Data supplied:
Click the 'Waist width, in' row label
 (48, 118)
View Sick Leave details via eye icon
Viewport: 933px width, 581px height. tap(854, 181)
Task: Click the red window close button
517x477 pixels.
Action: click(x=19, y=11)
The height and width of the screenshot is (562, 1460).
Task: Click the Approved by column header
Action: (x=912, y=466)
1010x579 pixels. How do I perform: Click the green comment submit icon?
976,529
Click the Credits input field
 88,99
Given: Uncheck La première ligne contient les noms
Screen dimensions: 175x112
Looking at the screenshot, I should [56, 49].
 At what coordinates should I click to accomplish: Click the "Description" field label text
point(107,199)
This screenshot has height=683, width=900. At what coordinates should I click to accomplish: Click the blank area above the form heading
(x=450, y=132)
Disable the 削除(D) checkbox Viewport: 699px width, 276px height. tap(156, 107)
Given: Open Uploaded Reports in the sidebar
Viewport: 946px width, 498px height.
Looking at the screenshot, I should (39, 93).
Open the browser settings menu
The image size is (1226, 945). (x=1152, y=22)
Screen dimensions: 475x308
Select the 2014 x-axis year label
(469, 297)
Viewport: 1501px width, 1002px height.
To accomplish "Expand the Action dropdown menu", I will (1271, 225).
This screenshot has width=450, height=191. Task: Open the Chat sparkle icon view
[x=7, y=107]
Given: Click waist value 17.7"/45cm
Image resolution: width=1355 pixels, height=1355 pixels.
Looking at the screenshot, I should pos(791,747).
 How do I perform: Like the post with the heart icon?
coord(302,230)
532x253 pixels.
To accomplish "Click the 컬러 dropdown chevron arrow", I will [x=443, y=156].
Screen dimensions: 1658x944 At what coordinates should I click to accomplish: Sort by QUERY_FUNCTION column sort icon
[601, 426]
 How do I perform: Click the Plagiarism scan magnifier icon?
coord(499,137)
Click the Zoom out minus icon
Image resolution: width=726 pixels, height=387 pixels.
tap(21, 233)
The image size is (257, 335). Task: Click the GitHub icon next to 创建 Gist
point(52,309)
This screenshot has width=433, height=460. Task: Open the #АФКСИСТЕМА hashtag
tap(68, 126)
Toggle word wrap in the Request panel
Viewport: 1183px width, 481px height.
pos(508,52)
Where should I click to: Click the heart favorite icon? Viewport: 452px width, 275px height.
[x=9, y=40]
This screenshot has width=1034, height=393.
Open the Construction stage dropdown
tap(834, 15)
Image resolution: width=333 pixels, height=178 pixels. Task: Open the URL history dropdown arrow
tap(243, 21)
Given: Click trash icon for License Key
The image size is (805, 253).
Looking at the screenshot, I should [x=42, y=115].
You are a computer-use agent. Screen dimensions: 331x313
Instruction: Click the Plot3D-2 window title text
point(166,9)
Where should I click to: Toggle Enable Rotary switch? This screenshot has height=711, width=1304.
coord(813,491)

The problem: Line by line, retype the records with no changes.

Exercise output:
Click the 'Waist width, in' row label
 (48, 118)
View Sick Leave details via eye icon
Viewport: 933px width, 581px height. tap(854, 181)
Task: Click the red window close button
517x477 pixels.
Action: click(x=19, y=11)
The height and width of the screenshot is (562, 1460).
Task: Click the Approved by column header
Action: (x=912, y=466)
1010x579 pixels. How do I perform: Click the green comment submit icon?
976,529
Click the Credits input field
 88,99
Given: Uncheck La première ligne contient les noms
Screen dimensions: 175x112
Looking at the screenshot, I should [56, 49].
 At what coordinates should I click to accomplish: Click the "Description" field label text
point(107,199)
This screenshot has height=683, width=900. At what coordinates should I click to accomplish: Click the blank area above the form heading
(x=450, y=132)
Disable the 削除(D) checkbox Viewport: 699px width, 276px height. tap(156, 107)
Given: Open Uploaded Reports in the sidebar
Viewport: 946px width, 498px height.
Looking at the screenshot, I should (39, 93).
Open the browser settings menu
The image size is (1226, 945). (x=1152, y=22)
Screen dimensions: 475x308
Select the 2014 x-axis year label
(469, 297)
Viewport: 1501px width, 1002px height.
To accomplish "Expand the Action dropdown menu", I will (1271, 225).
This screenshot has width=450, height=191. Task: Open the Chat sparkle icon view
[x=7, y=107]
Given: Click waist value 17.7"/45cm
Image resolution: width=1355 pixels, height=1355 pixels.
Looking at the screenshot, I should pos(791,747).
 How do I perform: Like the post with the heart icon?
coord(302,230)
532x253 pixels.
To accomplish "Click the 컬러 dropdown chevron arrow", I will [x=443, y=156].
Screen dimensions: 1658x944 At what coordinates should I click to accomplish: Sort by QUERY_FUNCTION column sort icon
[601, 426]
 How do I perform: Click the Plagiarism scan magnifier icon?
coord(499,137)
Click the Zoom out minus icon
Image resolution: width=726 pixels, height=387 pixels.
tap(21, 233)
The image size is (257, 335). Task: Click the GitHub icon next to 创建 Gist
point(52,309)
This screenshot has width=433, height=460. Task: Open the #АФКСИСТЕМА hashtag
tap(68, 126)
Toggle word wrap in the Request panel
Viewport: 1183px width, 481px height.
pos(508,52)
Where should I click to: Click the heart favorite icon? Viewport: 452px width, 275px height.
[x=9, y=40]
This screenshot has width=1034, height=393.
Open the Construction stage dropdown
tap(834, 15)
Image resolution: width=333 pixels, height=178 pixels. Task: Open the URL history dropdown arrow
tap(243, 21)
Given: Click trash icon for License Key
The image size is (805, 253).
Looking at the screenshot, I should [x=42, y=115].
You are a computer-use agent. Screen dimensions: 331x313
Instruction: Click the Plot3D-2 window title text
point(166,9)
Where should I click to: Toggle Enable Rotary switch? This screenshot has height=711, width=1304.
coord(813,491)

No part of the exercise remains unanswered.